龍膽苦苷腹腔注射對單側輸尿管梗阻小鼠腎間質纖維化的改善作用及其機制

彭炳鴻，曾琪，譚睿陟，粟宏偉，劉建，4

1 西南醫科大學附屬醫院腎病內科，四川瀘州 646000；2 西南醫科大學附屬中醫醫院中西醫結合研究中心；3 西南醫科大學附屬中醫醫院泌尿外科；4 西南醫科大學附屬中醫醫院腎病內科

慢性腎臟病（CKD）的發病率和病死率逐年遞增，最新報道顯示，我國成人CKD患病率為8.2%［1］。目前對于終末期CKD 尚缺乏有效的治療措施，因此急需尋找新的藥物以延緩CKD 進展。腎間質纖維化既是終末期腎病的典型共同病理改變，又是決定慢性腎臟病進程的關鍵因素，因此延緩腎間質纖維化對CKD的治療具有重要意義。龍膽苦苷（GPS）是從龍膽科植物中提取的裂環烯醚萜苷類化合物，具有抗炎鎮痛、抗氧化應激和清除自由基等作用，對肺纖維化、肝纖維化、腹膜纖維化等纖維化疾病有較好的治療效果［2-5］，但其對腎間質纖維化的作用和機制仍不清楚。2023年2月—7月，我們對單側輸尿管梗阻（UUO）小鼠給予GPS 進行干預，觀察小鼠腎間質纖維化的改善情況，并探討其可能的作用機制，旨在為后續藥物研發提供依據。

1 材料與方法

1.1 材料

1.1.1 實驗動物 SPF級雄性C57BL/6小鼠31只，6～8周齡，體質量22～25 g，由成都藥康生物科技有限公司提供。飼養環境相對濕度50%～60%、溫度20～22 ℃，12 h/12 h 晝夜循環，自由攝食、飲水。本實驗經西南醫科大學實驗動物倫理委員會審批通過（批號：swmu20230038）。
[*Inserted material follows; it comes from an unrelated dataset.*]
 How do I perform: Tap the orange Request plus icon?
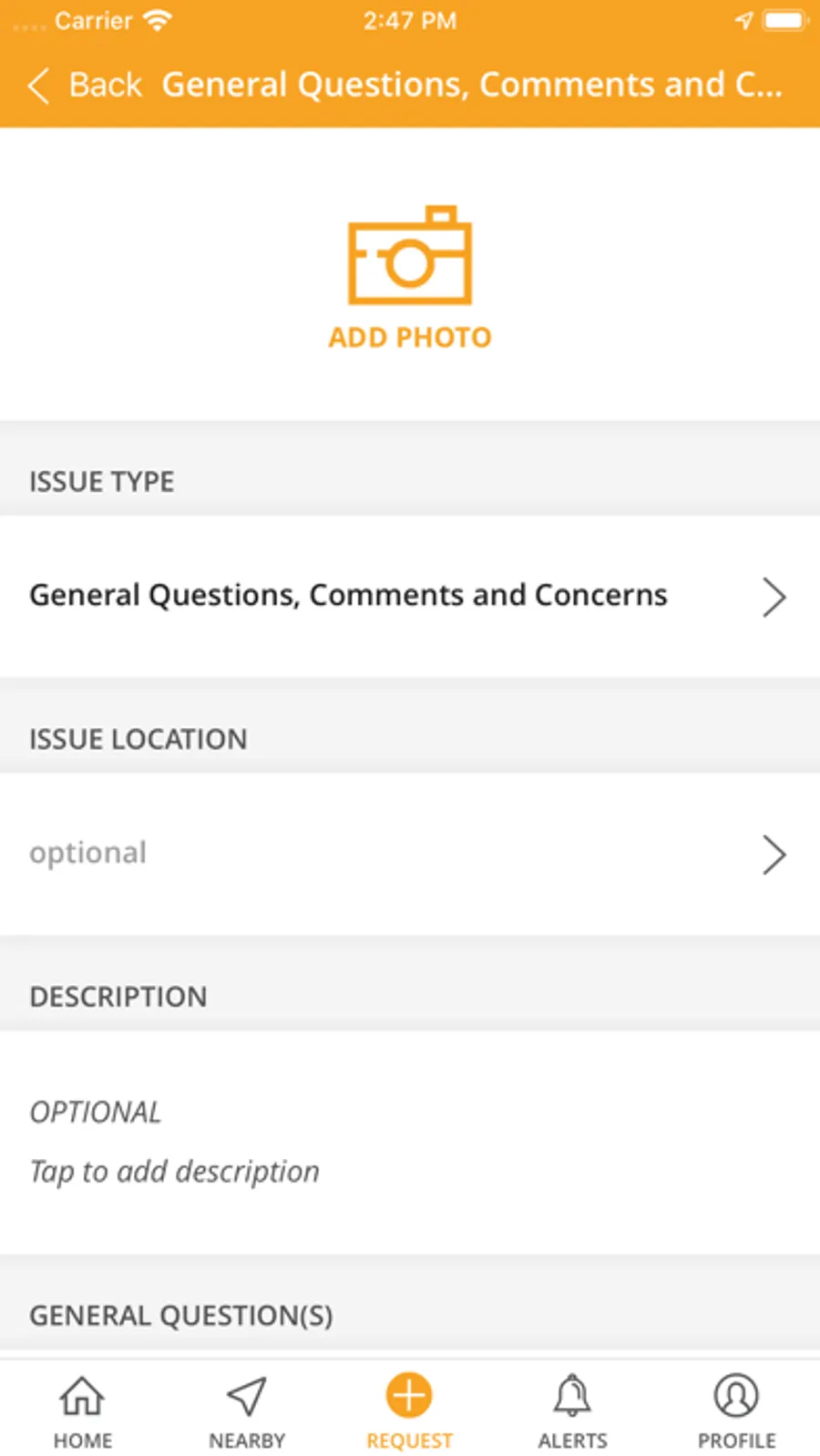409,1395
1.1.2 藥品、試劑與儀器 GPS（成都德思特生物技術有限公司）；厄貝沙坦（法國賽諾菲公司）。Masson染色試劑盒（珠海貝索生物技術有限公司）；HE染色試劑盒（上海碧云天科技有限公司）；α-SMA 單克隆抗體（德國CST 公司）；Fn 多克隆抗體（美國Abcam公司）；GAPDH 多克隆抗體（武漢三鷹生物技術有限公司）。酶標儀（Synergy2 型，美國Bio-Tek 公司）；凝膠成像系統（美國Bio-Rad 公司）；PCR 儀（LightCycler480Ⅱ型，瑞士Roche 公司）；生物顯微鏡（DM500型，日本Olympus公司）。

1.2 GPS對UUO小鼠腎間質纖維化的作用觀察

1.2.1 動物分組與模型制備 取25 只小鼠，隨機分為假手術組、模型對照組、GPS 低劑量組、GPS 高劑量組、厄貝沙坦組，每組各5只。采用結扎單側輸尿管的方式建立UUO 模型。腹腔注射1%戊巴比妥鈉麻醉小鼠，從背部靠近右腎位置切開皮膚，鈍性分離皮下、肌肉各層，暴露并游離出右腎和輸尿管，在輸尿管近腎端使用3-0 手術線進行雙結扎，中間剪斷，逐層關閉縫合。假手術組進行上述操作，但不結扎、不剪斷輸尿管。

1.2.2 藥物干預 造模完成后，GPS 低劑量組、GPS 高劑量組分別給予0.1、0.2 g/kg GPS 腹腔注射，厄貝沙坦組給予0.02 g/kg 厄貝沙坦腹腔注射，模型組和假手術組給予等體積生理鹽水腹腔注射，均1次/天，連續7 d。

1.2.3 標本采集 術后第8 天將小鼠處死，取右腎組織，一部分放入4%甲醛溶液中固定，用于組織形態學觀察；另一部分放置于-80 ℃保存，用于mRNA和蛋白檢測。

1.2.4 小鼠腎組織形態學觀察 取甲醛溶液固定的腎臟組織，脫水透明后石蠟包埋，切片備用。65 ℃烘烤2 h，脫蠟、復水，采用HE 染色法觀察組織形態學變化，Masson染色法觀察組織纖維化程度。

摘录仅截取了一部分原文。